Audits

Auditing companies aim to verify as completely as possible the level of security cleared by CASD infrastructure within the constraints defined by data depositors.

The auditor must be specialized in IT security, PASSI (IT audit label) and labelled by the ANSSI (national agency for IT security), as well as competent in client OS, server, VPN attack methods, authentification mode attack methods, etc.

Audits follow 4 gradual scenarios which aim to successfully intrude, usurp identity, or retrieve a data file.

Scenario 1 : INTERNET ENCRYPTED TUNNEL ATTACK WITH NO DECLARED IP PUBLIC ADDRESS

The auditing company knows the CASD network address, but the IP address is not among the list of addresses authorized to connect to CASD.

The company must study if an attack is possible on the VPN-SSL tunnel outlet, or if it is possible to extract information from this tunnel.

Scenario 2 : INTERNET ENCRYPTED TUNNEL ATTACK WITH A DECLARED IP PUBLIC ADDRESS

The company knows the CASD network address, the IP address is within the list of addresses authorized to connect to CASD.

The company must study if an attack is possible on the VPN-SSL tunnel outlet, or if it is possible to extract information from this tunnel.

Scenario 3 : INTERNET ENCRYPTED TUNNEL ATTACK WITH A DECLARED IP PUBLIC ADDRESS AND IN POSSESSION OF AN SD-BOX

The company knows the CASD network address, the IP address is within the list of addresses authorized to connect to CASD, and they are in possession of an SD-Box.

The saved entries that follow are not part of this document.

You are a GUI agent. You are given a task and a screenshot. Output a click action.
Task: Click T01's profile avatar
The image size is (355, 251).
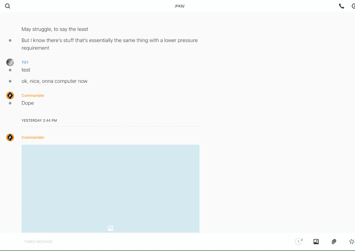pos(10,62)
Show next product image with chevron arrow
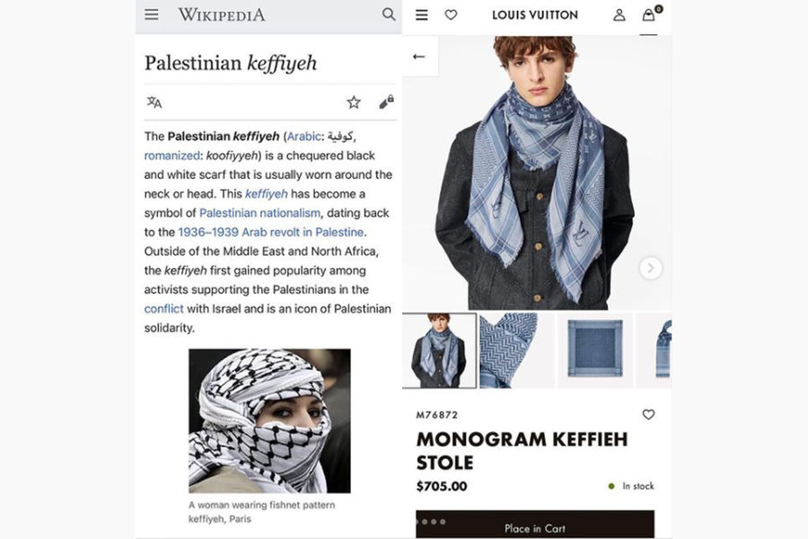 [651, 268]
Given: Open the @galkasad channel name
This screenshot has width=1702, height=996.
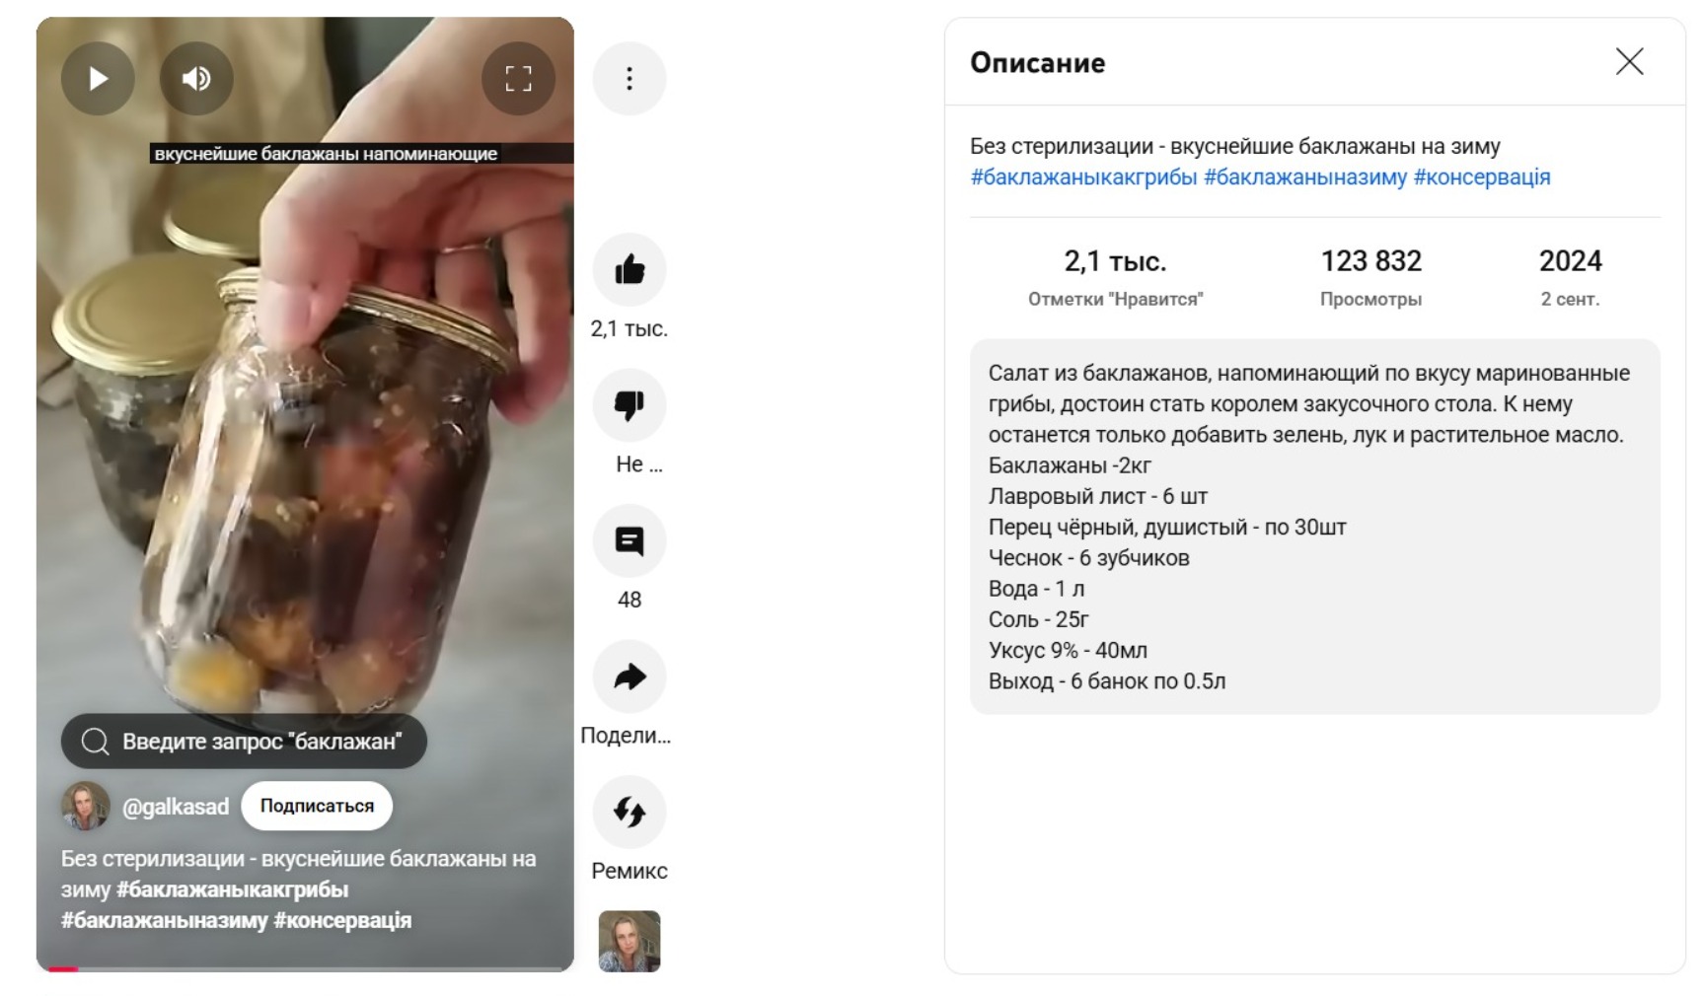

The company must study if an attack is possible on the VPN-SSL tunnel outlet, or if it is possible to extract information from this tunnel.

The auditor will test if they can take control of the box:

– Take control of the OS (modification of the boot),
– Access the Shell one way or another,
– Access the RDP to open a session remotely,
– Access the box through the network,
– Usurp the central infrastructure (attack of the “man in the middle” type),
– Access USB ports, boot on a USB port,
– Modify the Bios,
– Read the hard-drive content (and if so try to connect),
etc.
This list is non-exhaustive and the company must attempt a maximum number of attacks (known or unknown to GENES) in that configuration.

Scenario 4 : VPN-SSL INTERNET ATTACK PAR INTERNET WITH A DECLARED IP PUBLIC ADDRESS, A smartCARD AND IN POSSESSION OF AN SD-BOX

The company knows the CASD network address, the IP address is within the list of addresses authorized to connect to CASD, and they are in possession of an SD-box and a smartcard.

This attack configuration mimics an internal intrusion attempt. The company can connect as an internal user would. An account will be created specifically for this testing purpose.

The aim is to launch hijacking maneuvers to address at least one of the following issues:

– Is it possible to retrieve a file?
– Is it possible to access files to which the user has theoretically no access to (files or other projects)?
– Is it possible to usurp a user’s identity with or without his card?

Resilience tests to authentification modes will also be done (card tests, driver tests, etc).

ADDITIONAL VERIFICATION : CASD NETWORK ISOLATION

GENES provides access to its building so it can test whether CASD is indeed isolated from the GENES IT system (separate switch network, firewall parameters, etc).

Audit report

It must be complete and specific regarding the testing modalities, protocols used, source codes for the programs used in the attacks…

4 AUDITS WERE CARRIED OUT SUCCESSFULLY BY COMPANIES CERTIFIED BY THE ANSSI with THE MOST RECENT Taking PLACE IN JANUARY 2017.